= Work item =
The answer must be an exact copy of the lines from the one containing "Contact Us (197, 903)" through the end of the records, with the pictures left out.

= Data extracts =
Segment Open

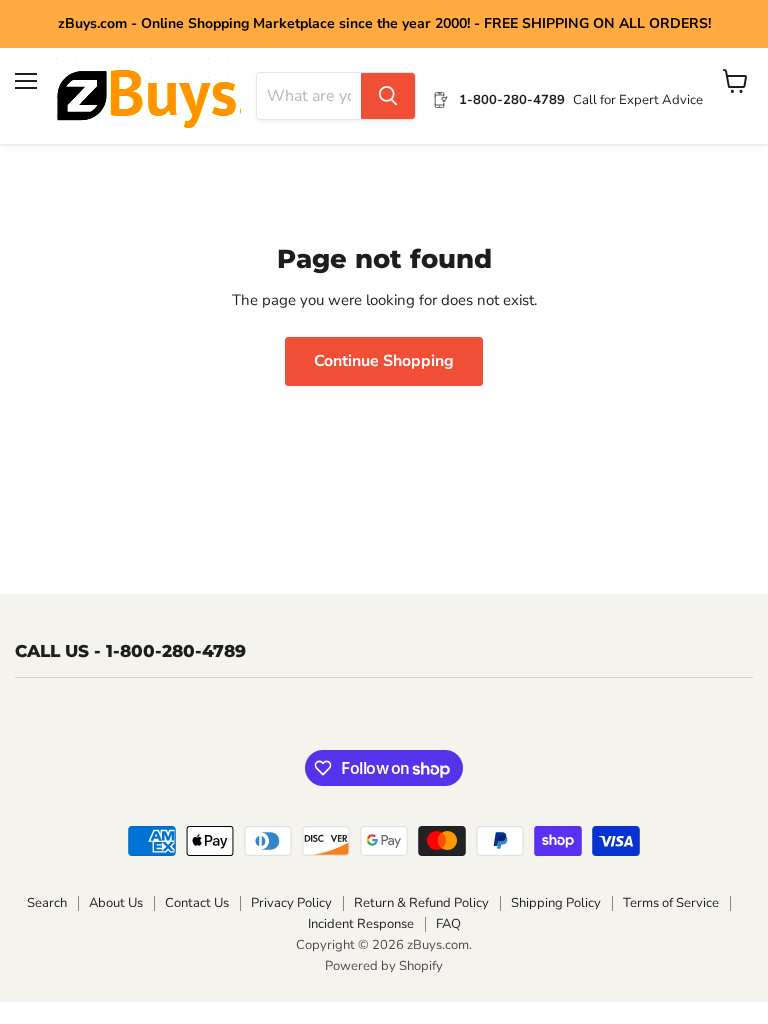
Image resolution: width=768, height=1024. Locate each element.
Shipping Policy (556, 903)
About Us (116, 903)
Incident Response (361, 924)
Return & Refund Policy (421, 903)
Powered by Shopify (384, 966)
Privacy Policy (291, 903)
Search (47, 903)
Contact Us (197, 903)
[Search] (388, 96)
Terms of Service (671, 903)
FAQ (448, 924)
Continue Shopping (384, 361)
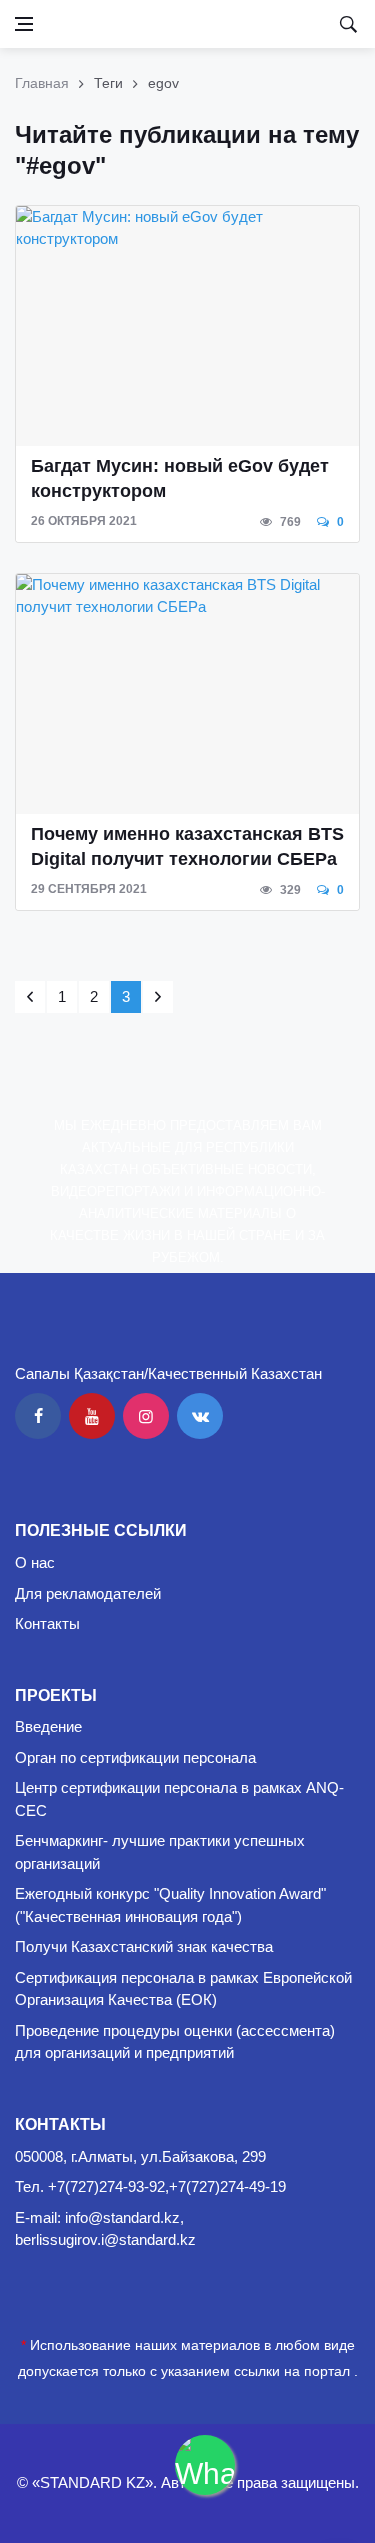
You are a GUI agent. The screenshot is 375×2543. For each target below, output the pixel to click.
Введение (48, 1726)
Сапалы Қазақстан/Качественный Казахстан (168, 1373)
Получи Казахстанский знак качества (144, 1946)
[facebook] (38, 1416)
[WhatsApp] (205, 2465)
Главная (42, 83)
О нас (35, 1562)
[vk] (200, 1416)
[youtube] (92, 1416)
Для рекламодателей (88, 1593)
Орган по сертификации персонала (135, 1757)
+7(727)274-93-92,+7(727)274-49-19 (167, 2186)
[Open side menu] (24, 24)
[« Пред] (30, 997)
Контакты (47, 1623)
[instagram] (146, 1416)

Segment Closed

= Solution =
Contact Us (197, 903)
[Search] (388, 96)
Terms of Service (671, 903)
FAQ (448, 924)
Continue Shopping (384, 361)
You are a GUI agent. The screenshot is 375×2543. For each target below, output the pixel to click.
Введение (48, 1726)
Сапалы Қазақстан/Качественный Казахстан (168, 1373)
Получи Казахстанский знак качества (144, 1946)
[facebook] (38, 1416)
[WhatsApp] (205, 2465)
Главная (42, 83)
О нас (35, 1562)
[vk] (200, 1416)
[youtube] (92, 1416)
Для рекламодателей (88, 1593)
Орган по сертификации персонала (135, 1757)
+7(727)274-93-92,+7(727)274-49-19 (167, 2186)
[Open side menu] (24, 24)
[« Пред] (30, 997)
Контакты (47, 1623)
[instagram] (146, 1416)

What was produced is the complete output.